Son Kral Tomaşeviç, papaya gönderdiği elçiler ile ilettiği mektubunda; “…Türkler benim krallığımda birkaç kale inşa ettiler ve onların tarafına geçen herkesin özgür olacağına dair köylülere söz vererek onlara sıcak davranıyorlar. Köylülerin basit akılları bu sahtekârlıkları anlayamıyor ve sonsuza kadar özgür olacaklarını düşünüyorlar. Eğer benim senin desteğinle güçlendiğimi görmezlerse insanlar kolayca bu hilelere aldanıp beni yüz üstü bırakacaklar ve soylular da köylüler tarafından terk edilen şehirlerinde uzun süre dayanamayacaklardırdiye yazmıştı. Oysa elbette bu bir hile değildi. Bunun bir hile olmadığının en güzel örneği Bosna’da, Foynica Kenti’ndeki Fransisken Kilisesi’nin duvarında asılı duran, Fatih Sultan Mehmet Han’ın fermanı, ahitnâmesidir.

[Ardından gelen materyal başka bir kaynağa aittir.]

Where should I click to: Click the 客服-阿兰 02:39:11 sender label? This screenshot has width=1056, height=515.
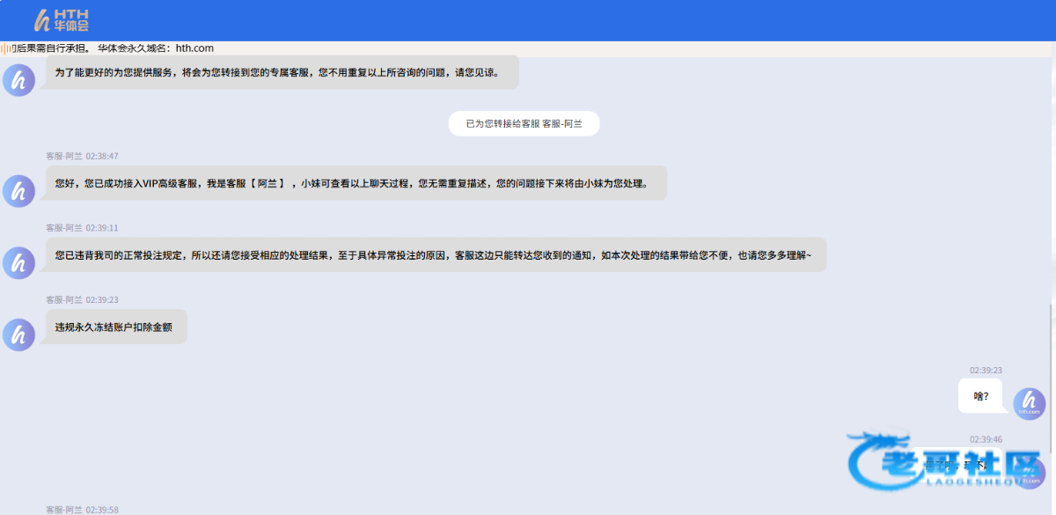pyautogui.click(x=82, y=228)
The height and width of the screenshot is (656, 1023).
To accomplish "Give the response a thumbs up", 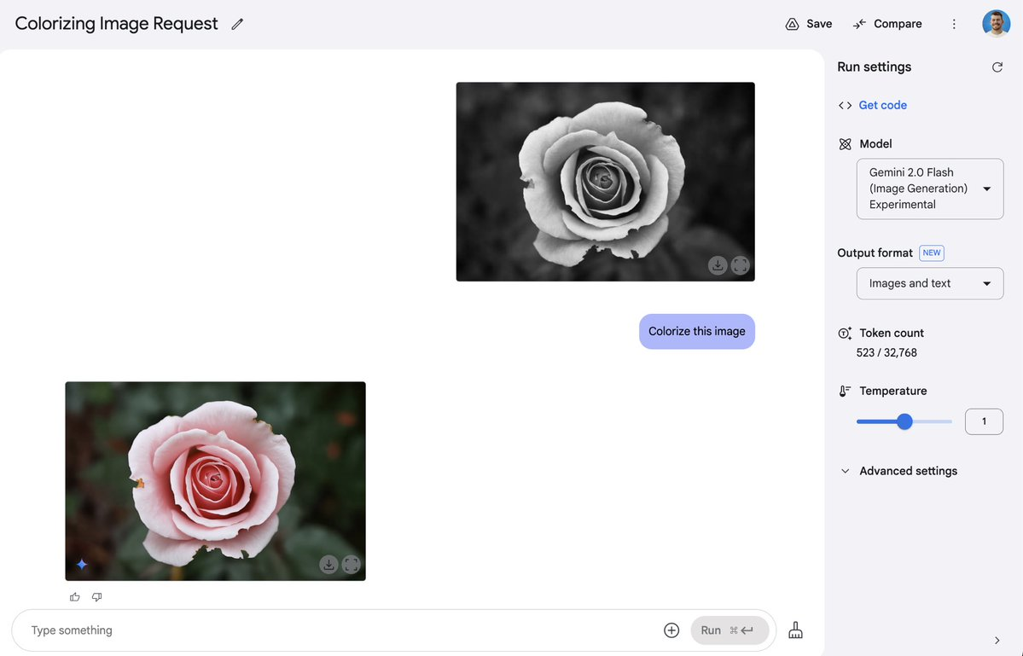I will tap(75, 596).
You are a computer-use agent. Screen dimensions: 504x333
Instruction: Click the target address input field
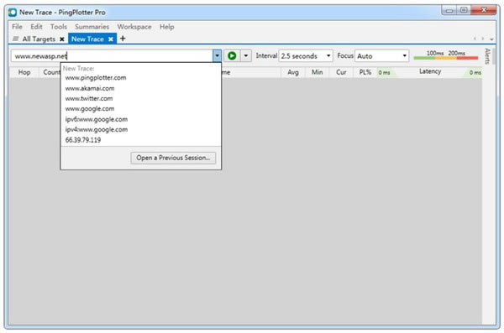click(112, 56)
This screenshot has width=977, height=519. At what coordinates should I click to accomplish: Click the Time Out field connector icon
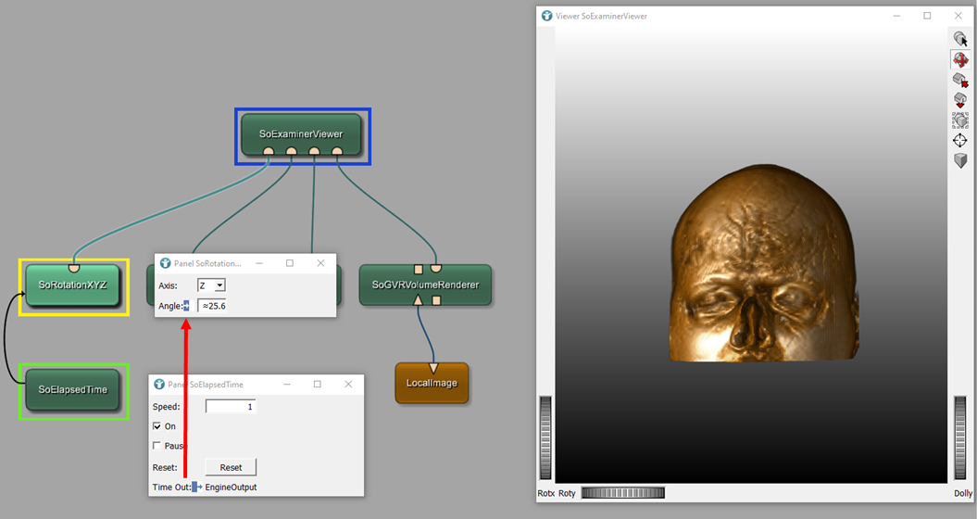tap(195, 487)
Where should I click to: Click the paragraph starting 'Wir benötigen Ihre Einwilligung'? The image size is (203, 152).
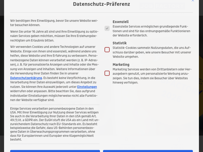(54, 23)
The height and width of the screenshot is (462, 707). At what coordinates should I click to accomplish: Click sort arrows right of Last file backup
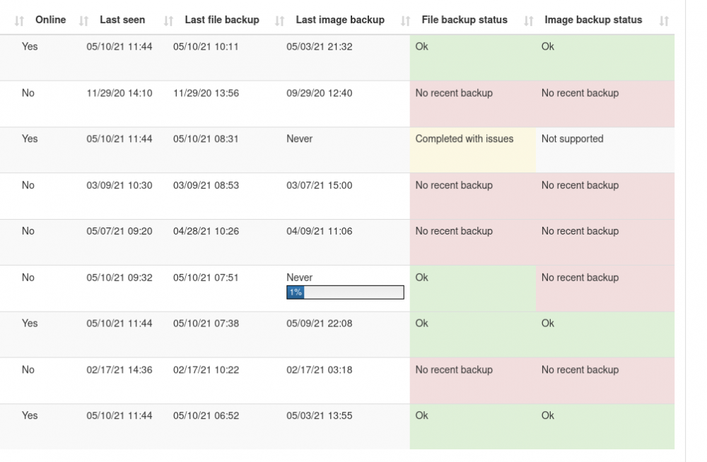point(279,20)

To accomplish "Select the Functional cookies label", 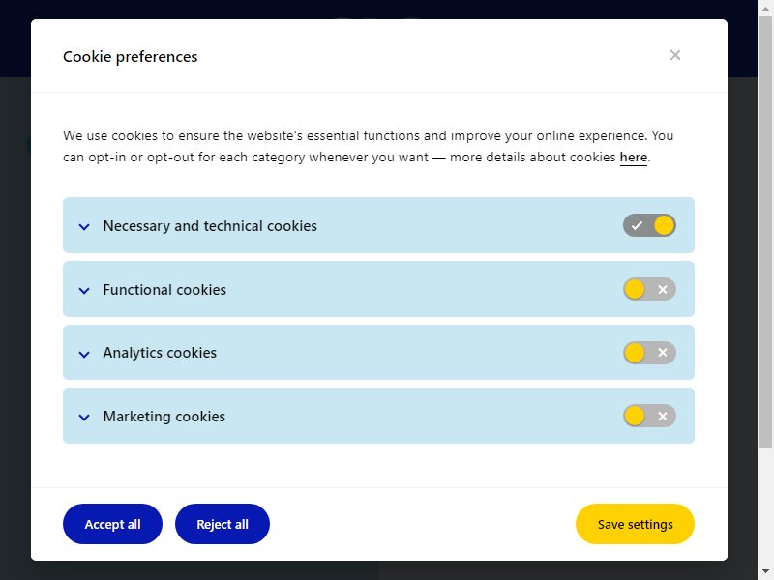I will [164, 289].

“Nişân-ı hümâyûn oldur ki, Ben ki Sultân Mehemmed Hân'ım, cümle havâss u avâma ma‘lûm ola ki, işbu dârendegân-ı fermân-ı hümâyûn Bosna râhiblerine mezîd-i inâyetim zuhûra gelüp buyurdum ki; Mezbûrlara ve kilisalarına kimesne mâni‘ u müzâhim olmayup ihtiyâtsız memleketimde duranlara ve kaçup gidenlere emn ü emân ola ki gelüp bizim hâssa memleketimize havfsız sâkin olup kilisalarında mütemekkin olalar ve yüce hazretimden ve vezîrlerimden ve re‘âyâlarımdan ve memleketim halkından kimesne mezbûrlara dahl ü ta‘arruz etmeyüp incitmeyeler. Kendülerine ve cânlarına ve mâllarına ve kilisalarına ve dahi yabandan hâssa memleketimize âdem getürirler ise yemîn-i mugallaza ederim ki, yeri ve göğü yaradan Perverdigâr hakkı içün ve ulu Peygamberimiz Muhammed Mustafa sallallâhu Te‘âlâ aleyhi ve sellem hakkı içün ve yedi Mushaf hakkı içün ve yüz yirmi dört bin peygamberler hakkı içün ve kuşandığım kılıç içün bu yazılanlara bir ferd muhâlefet eylemeye, mâdâm ki benim hıdmetime ve emrime mutî‘ olalar.” (Tahrîren fî 28 şehr-i Mayıs / gurre-i Muharremü'l-Harâm sene 883 Be-yurd-ı Kal‘a-i Drac [4 Nisan 1478], Başbakanlık Osmanlı Arşivi. Düvel-i Ecnebiye Defteri 14/2_1)

Bosna’da ilk olarak XIII. yüzyılın sonunda görülen Fransisken rahipler, heretik kabul edilen Bogomillere karşı Papalık tarafından Bogomil/Bosna Kilisesini Katolikleştirerek Vatikan’la birleştirmek misyonuyla görevlendirilmişlerdi. Bogomil Kilisesine karşı koyma, onlarla mücadele etme ve onlara karşı misyonerlik faaliyetlerini yürütme görevi verilen Fransisken rahiplerin birçoğu Bosna engizisyon mahkemesinin üyesi olarak da atanmışlardı. İlk olarak 1291’de Bosna’ya geldikleri ve ilk manastırlarını 1340’ta inşa ettikleri söylenilen rahipler, İngiliz, Alman, İtalyan ve Aragone Fransiskenleriydiler.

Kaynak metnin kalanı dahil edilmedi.